> **Task prompt**:
Reproduce every one of the following entries line for line, with no changes.

> **Information shown**:
■ ■ ■ ■ ■

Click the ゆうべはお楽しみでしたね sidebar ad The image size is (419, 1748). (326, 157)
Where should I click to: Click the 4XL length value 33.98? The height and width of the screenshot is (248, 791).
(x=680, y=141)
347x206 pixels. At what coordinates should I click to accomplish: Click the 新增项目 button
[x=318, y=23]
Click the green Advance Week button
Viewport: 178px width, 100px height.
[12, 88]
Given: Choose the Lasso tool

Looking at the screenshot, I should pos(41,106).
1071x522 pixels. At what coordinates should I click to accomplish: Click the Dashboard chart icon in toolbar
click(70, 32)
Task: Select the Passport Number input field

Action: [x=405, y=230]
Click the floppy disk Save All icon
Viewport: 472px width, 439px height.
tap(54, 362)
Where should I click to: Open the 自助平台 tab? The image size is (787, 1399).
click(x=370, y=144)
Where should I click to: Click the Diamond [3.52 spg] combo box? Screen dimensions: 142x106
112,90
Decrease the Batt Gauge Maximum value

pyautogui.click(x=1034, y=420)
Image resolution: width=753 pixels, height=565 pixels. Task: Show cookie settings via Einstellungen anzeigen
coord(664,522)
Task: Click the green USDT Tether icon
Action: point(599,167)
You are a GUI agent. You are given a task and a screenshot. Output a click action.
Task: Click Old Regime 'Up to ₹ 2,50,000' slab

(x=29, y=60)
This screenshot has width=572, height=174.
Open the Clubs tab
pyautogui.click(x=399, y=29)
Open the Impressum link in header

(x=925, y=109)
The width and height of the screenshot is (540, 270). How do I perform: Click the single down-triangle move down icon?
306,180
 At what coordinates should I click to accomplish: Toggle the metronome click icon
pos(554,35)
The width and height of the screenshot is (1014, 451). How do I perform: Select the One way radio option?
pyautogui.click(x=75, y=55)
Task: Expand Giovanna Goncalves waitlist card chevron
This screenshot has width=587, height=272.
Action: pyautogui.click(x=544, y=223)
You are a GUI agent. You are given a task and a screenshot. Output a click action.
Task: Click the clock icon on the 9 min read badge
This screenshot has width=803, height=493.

■ ■ ■ ■ ■

> **Exercise answer**:
Click the ゆうべはお楽しみでしたね sidebar ad The image size is (419, 1748). (326, 157)
Where should I click to: Click the 4XL length value 33.98? The height and width of the screenshot is (248, 791).
(x=680, y=141)
347x206 pixels. At what coordinates should I click to accomplish: Click the 新增项目 button
[x=318, y=23]
Click the green Advance Week button
Viewport: 178px width, 100px height.
[12, 88]
Given: Choose the Lasso tool

Looking at the screenshot, I should pos(41,106).
1071x522 pixels. At what coordinates should I click to accomplish: Click the Dashboard chart icon in toolbar
click(70, 32)
Task: Select the Passport Number input field

Action: [x=405, y=230]
Click the floppy disk Save All icon
Viewport: 472px width, 439px height.
tap(54, 362)
Where should I click to: Open the 自助平台 tab? The image size is (787, 1399).
click(x=370, y=144)
Where should I click to: Click the Diamond [3.52 spg] combo box? Screen dimensions: 142x106
112,90
Decrease the Batt Gauge Maximum value

pyautogui.click(x=1034, y=420)
Image resolution: width=753 pixels, height=565 pixels. Task: Show cookie settings via Einstellungen anzeigen
coord(664,522)
Task: Click the green USDT Tether icon
Action: point(599,167)
You are a GUI agent. You are given a task and a screenshot. Output a click action.
Task: Click Old Regime 'Up to ₹ 2,50,000' slab

(x=29, y=60)
This screenshot has width=572, height=174.
Open the Clubs tab
pyautogui.click(x=399, y=29)
Open the Impressum link in header

(x=925, y=109)
The width and height of the screenshot is (540, 270). How do I perform: Click the single down-triangle move down icon?
306,180
 At what coordinates should I click to accomplish: Toggle the metronome click icon
pos(554,35)
The width and height of the screenshot is (1014, 451). How do I perform: Select the One way radio option?
pyautogui.click(x=75, y=55)
Task: Expand Giovanna Goncalves waitlist card chevron
This screenshot has width=587, height=272.
Action: pyautogui.click(x=544, y=223)
You are a GUI agent. You are given a task and a screenshot. Output a click action.
Task: Click the clock icon on the 9 min read badge
This screenshot has width=803, height=493.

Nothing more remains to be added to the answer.